Programm

Wolfgang Amadeus Mozart, Violin Concerto No. 4 in D Major, K. 218

1. Allegro

2. Andante cantabile

3. Rondeau : Andante grazioso – Allegro ma non troppo

Ludwig van Beethoven, Romance for Violin and Orchestra No. 1 in G Major, Op. 40 (transcription for Violin and Piano)

Ludwig van Beethoven, Romance for Violin and Orchestra No. 2 in F Major, Op. 50 (transcription for Violin and Piano)

Gustave Samazeuilh, Lamento e Moto perpetuo

Antonio Bazzini, Dance of the Goblins

Zino Francescatti spielt Mozart und Beethoven.

Orchester der Gesellschaft der Konzerte des Konservatoriums, Jerzy Semkow (Dirigent) - Eugenio Bagnoli (Klavier)

Abonnenten

Besetzung

Zino Francescatti  — Violine

Eugenio Bagnoli  — Klavier

Orchester der Gesellschaft der Konzerte des Konservatoriums

Jerzy Semkow  — Dirigent

Programmhinweise

So rein wie Kristall scheint Zino Francescattis leuchtende Klangfarbe für Mozart geschaffen zu sein.

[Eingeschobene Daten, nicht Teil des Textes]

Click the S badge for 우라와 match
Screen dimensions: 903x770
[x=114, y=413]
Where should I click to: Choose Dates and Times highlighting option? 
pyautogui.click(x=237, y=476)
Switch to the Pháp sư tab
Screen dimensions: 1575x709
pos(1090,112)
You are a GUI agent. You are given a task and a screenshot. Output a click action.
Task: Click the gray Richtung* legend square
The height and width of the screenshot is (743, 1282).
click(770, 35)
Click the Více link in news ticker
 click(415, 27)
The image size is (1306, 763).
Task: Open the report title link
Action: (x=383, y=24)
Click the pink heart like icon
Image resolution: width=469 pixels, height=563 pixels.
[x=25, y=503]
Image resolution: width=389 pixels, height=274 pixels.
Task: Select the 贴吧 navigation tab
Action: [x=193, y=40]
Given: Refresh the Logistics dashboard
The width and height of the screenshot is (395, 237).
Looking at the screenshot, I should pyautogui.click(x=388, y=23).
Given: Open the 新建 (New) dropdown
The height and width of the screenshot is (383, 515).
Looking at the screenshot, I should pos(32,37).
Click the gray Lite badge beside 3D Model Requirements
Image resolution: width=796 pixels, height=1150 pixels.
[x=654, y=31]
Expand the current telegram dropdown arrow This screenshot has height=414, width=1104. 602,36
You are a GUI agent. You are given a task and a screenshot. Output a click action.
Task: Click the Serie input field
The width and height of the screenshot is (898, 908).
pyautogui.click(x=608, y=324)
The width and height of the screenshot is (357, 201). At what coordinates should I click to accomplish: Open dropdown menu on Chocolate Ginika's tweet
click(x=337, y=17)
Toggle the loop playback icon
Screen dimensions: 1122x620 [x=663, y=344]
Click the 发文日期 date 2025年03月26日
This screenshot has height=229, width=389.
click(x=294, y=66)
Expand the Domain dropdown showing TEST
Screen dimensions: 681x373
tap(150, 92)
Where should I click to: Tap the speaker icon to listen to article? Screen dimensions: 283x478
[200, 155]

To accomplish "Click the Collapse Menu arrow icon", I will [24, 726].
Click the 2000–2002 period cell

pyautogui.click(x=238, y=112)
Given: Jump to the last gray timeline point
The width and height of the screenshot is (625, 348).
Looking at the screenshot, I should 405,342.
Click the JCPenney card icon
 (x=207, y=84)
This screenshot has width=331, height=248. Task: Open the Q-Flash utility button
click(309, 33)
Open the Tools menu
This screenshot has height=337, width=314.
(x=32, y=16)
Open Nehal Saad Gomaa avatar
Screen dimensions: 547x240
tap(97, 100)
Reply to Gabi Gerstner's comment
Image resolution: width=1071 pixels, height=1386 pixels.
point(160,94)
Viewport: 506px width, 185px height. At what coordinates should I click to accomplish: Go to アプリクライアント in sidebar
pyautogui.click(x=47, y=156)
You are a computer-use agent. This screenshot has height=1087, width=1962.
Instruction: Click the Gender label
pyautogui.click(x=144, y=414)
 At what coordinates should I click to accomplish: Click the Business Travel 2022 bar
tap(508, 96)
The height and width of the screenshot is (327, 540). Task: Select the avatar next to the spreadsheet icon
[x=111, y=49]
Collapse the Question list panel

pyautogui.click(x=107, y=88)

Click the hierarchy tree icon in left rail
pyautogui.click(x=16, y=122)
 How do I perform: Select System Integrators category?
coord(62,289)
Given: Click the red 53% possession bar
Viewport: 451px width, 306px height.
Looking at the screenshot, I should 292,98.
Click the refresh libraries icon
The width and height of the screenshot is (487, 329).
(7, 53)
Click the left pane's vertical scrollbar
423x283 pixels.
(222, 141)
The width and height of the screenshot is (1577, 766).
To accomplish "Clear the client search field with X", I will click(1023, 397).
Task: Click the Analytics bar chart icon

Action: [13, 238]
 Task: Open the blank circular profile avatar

Die Biografie ist irreführend. Zino verbirgt seinen wirklichen Vornamen, René-Charles, der für ein Kind zu formell ist. Ebenso könnten seine Geburts- und Sterbeorte (Marseille 1902 – La Ciotat 1991) den Eindruck erwecken, dass Zino Francescatti die Provence nie verlassen habe, obwohl er sich 1939 für eine Zeit in den Vereinigten Staaten niederließ und auf beiden Kontinenten lebte. Ansonsten ist Zino Francescatti wirklich ein großer Geiger, der von Geburt an in Musik eingetaucht war (sein Vater war Solo-Geiger an der Oper von Marseille), der im Alter von zehn Jahren Beethovens Violinkonzert spielte und mit zwanzig seine ersten Platten aufnahm…

Doch es ist in Mozart und seinem Vierten Konzert, mit der Société des Concerts du Conservatoire unter der Leitung von Jerzy Semkov, dass er Wunder vollbringt, gefilmt 1967 in Aix en Provence. Sein „leuchtender“ Klang, wie Ivry Gitlis sagt, wenn er von seinem Kollegen spricht, scheint für diese kristallklare Musik bestimmt zu sein.

Als gefragter Lehrer unterrichtet Francescatti auch nach seinem Rückzug vom Konzertleben weiterhin unentgeltlich, bevor er 1987 einen internationalen Wettbewerb gründete, den er durch den Verkauf einer seiner Stradivaris, der Hart 1727, finanzierte. Bei ihm schöpfen die Schüler aus einer echten Tradition der französischen Musik, genährt von einer echten Spielfreude, die Francescatti zweifellos selbst von Ravel während einer denkwürdigen Tournee 1926 gelernt hat, die ihre Freundschaft besiegelte.

Es war dann Anfang der dreißiger Jahre, als das Duo entstand, das er mit Robert Casadesus bildete. Außergewöhnliche Botschafter der französischen Musik, verteidigen Francescatti und Casadesus als Duo auch mit Ehre die kompletten Beethoven-Sonaten. Der Geiger spielt auch Beethovens Romanzen in G-Dur und F-Dur mit Klavier, aufgenommen beim Bordeaux-Festival 1961, diesmal nicht in Begleitung seines treuen Gefährten, sondern mit Eugenio Bagnoli am Klavier. Dann verzaubert er uns mit kleinen Stücken, die unter seinen Fingern knistern, Lamento e moto perpetuo von Smazeuilh und La Ronde des lutins von Bazzini.